Chaque art et chaque période de l’art sont soutenus et structurés par un ou des appareils techniques. Mais ces appareils culturels ont une spécificité qui les distingue des purs objets techniques au sens de Simondon. Leur devenir n’est pas le même, et ils influent par ailleurs
directement sur la sensibilité commune, sur l’esthétique. Si l’on ne considère que les appareils culturels modernes, c’est-à-dire projectifs (perspective, camera obscura, musée, photographie, cinéma, psychanalyse, vidéo, exposition, etc) qui ont fait époque en inventant à chaque fois une nouvelle forme de temporalité, on assiste aujourd’hui à une unification de ces appareils par le numérique qui remplace largement la projection. Cela doit nous permettre de rendre compte d’une perte des frontières entre les arts que constatait déjà Adorno dans un article célèbre (L’art et les arts). Peut-on dès maintenant cerner une nouvelle forme de temporalité ?
Professeur des Universités au département de philosophie de Paris VIII Saint-Denis-Vincennes, son champ porte sur les rapports esthétique et politique. Il dirige d’autre part un programme général de recherche sur l' »appareil » dans le cadre de la MSH Paris-Nord, et organise un colloque sur le thème « le milieu des appareils » les 26-27 octobre dont le programme est consultable sur le site : appareils.mshparisnord.org
Dernières publications :
« L’époque des appareils », Lignes, 2004
« Appareils et formes de la sensibilité » , L’Harmattan, 2005
« Qu’est-ce qu’un appareil ? », L’Harmattan, 2006.
Extrait de la conférence de Jean-Louis Déotte :
« L’appareil n’est pas un médium de communication, pour des raisons touchant à la temporalité. Chaque appareil invente une temporalité essentiellement non répétitive, au contraire, la temporalité d’un médium de communication (Mac Luhan) est celle de l’économie, du capital, du gain de temps, du temps à crédit. Même si les média de communication changent les relations entre les singularités puisque leurs aires de diffusion engagent la définition, non de l’être-commun, mais de la sphère commune, du partage, de l’échange, du don, de la monnaie, etc, il n’en reste pas moins qu’ils n’entraînent pas de rupture dans la définition d’une destination époquale. La nébuleuse « Al Quaïda » est capable d’utiliser les « moyens les plus modernes de communication » (téléphones mobiles satellitaires, ordinateurs, internet, argent électronique, avions, etc), tout en restant soumise à la norme de la révélation, donc au théologico-politique islamique (le califat). À contrario, on ne peut pas imaginer un cinéma islamiste. Ou un cinéma chrétien : Dreyer filmant La Passion de Jeanne d’Arc ou Ordet ne nous incorpore pas dans le corps christique.

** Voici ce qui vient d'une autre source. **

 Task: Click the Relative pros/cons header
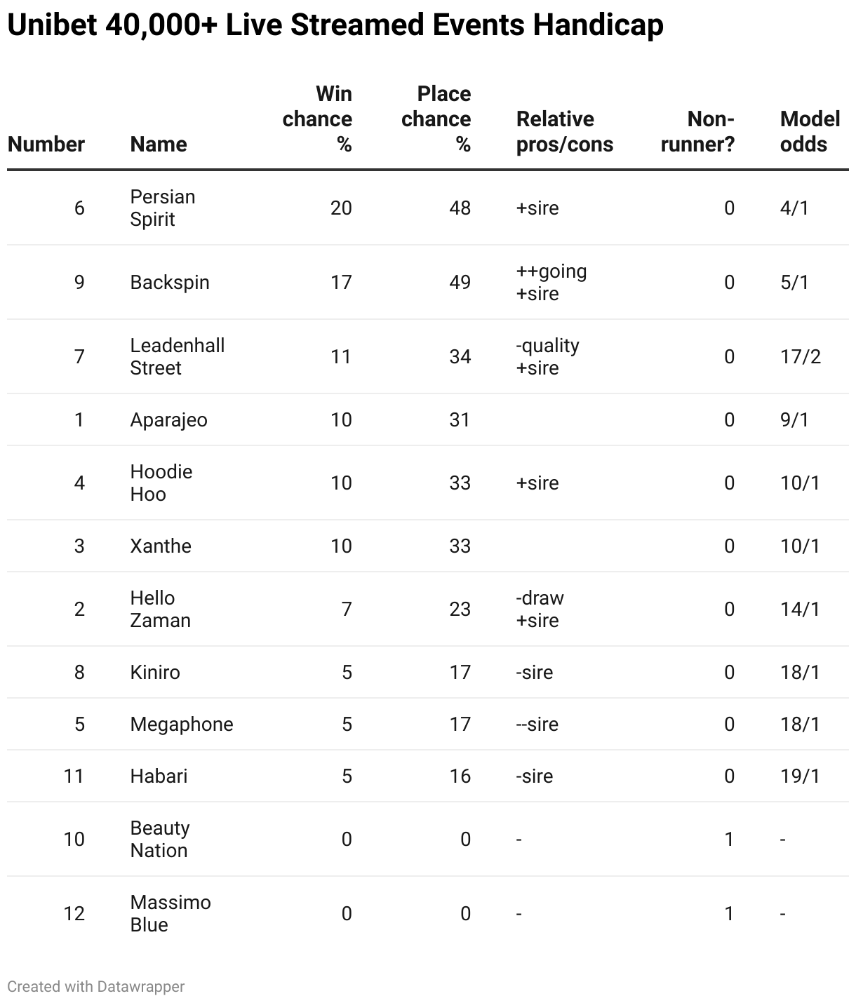[565, 132]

Nous sommes contemporains, appartenant à la même époque, parce que nous partageons les mêmes appareils, non les mêmes moyens de télécommunication. Au contraire, les média nous imposent la même simultanéité. Nous opposerons donc contemporanéité et simultanéité.
C’est pour cette raison que l’invention de l’imprimé à la fin du XVe ne nous semble pas faire époque, sauf à mettre en rapport la vocalisation (Leroi-Gourhan) de l’écriture alphabétique qu’il amplifie et la projection perspective, le support papier devenant l’équivalent du tableau entendu comme vitre par Alberti. Derrida dans Voix et phénomène montrera que Husserl aura été le philosophe de cette vocalisation de l’écriture où le graphème, le signifiant est réduit au signifié, au sens idéalement saisi dans l’intuition noématique. Le livre imprimé change bien des choses dans la politique de l’égalité et dans la transmission du savoir, il élimine en particulier les nombreuses erreurs des copistes, sources de considérables confusions, il permettra à la longue une révolution économique dans le sens de la déterritorialisation, la lecture se modifiera (cf. les études de Chartier, etc), mais il n’ouvre pas en tant que tel les Temps modernes, pour reprendre cette expression à Chaplin-Heidegger.

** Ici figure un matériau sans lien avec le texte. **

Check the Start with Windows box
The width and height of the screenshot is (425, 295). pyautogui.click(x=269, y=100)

5) Cette question de la contemporanéité est essentielle pour entendre la différence entre mésentente (Rancière) et différend (Lyotard). La mésentente, qui est au cur de la politique selon Rancière, suppose des acteurs partageant la même destination projective « moderne » (l’égalité parce qu’ils sont tous des êtres parlants), donc, grosso modo, le même appareil : le géométral de la perspective. Le différend selon Lyotard partage les normes de légitimation des discours et donc les proto-géométries qui servent de substrat aux appareils. La nébuleuse « Al Quaïda » peut décapiter rituellement le corps de l’ennemi : c’est un certain respect de la norme de la révélation coranique (je n’entre pas dans la discussion de savoir si le Coran est un « message de paix » ou non). L’acte peut être médiatisé par les chaînes de télévision, il acquiert une portée considérable, puisque le sacrifice est offert au monde, mondialisé, mais ce point ne change pas le sens du rituel. Le différend essentiel est ici entre un monde cultuel du « une seule fois pour toutes » (Benjamin : le don, le sacrifice) et un monde du « une fois n’est rien » (l’industrie, la série, je jeu).
Les média sont aussi au service de la guerre, les appareils, non. Une proportion considérable de films a pu être mise au service de la mobilisation politique ou guerrière, mais ces films pour être efficaces devaient respecter les lois de la rhétorique, devenant lois de la communication : ce faisant ils cessaient d’être des uvres de l’appareil cinématographique (la temporalité ne pouvait plus être un enjeu).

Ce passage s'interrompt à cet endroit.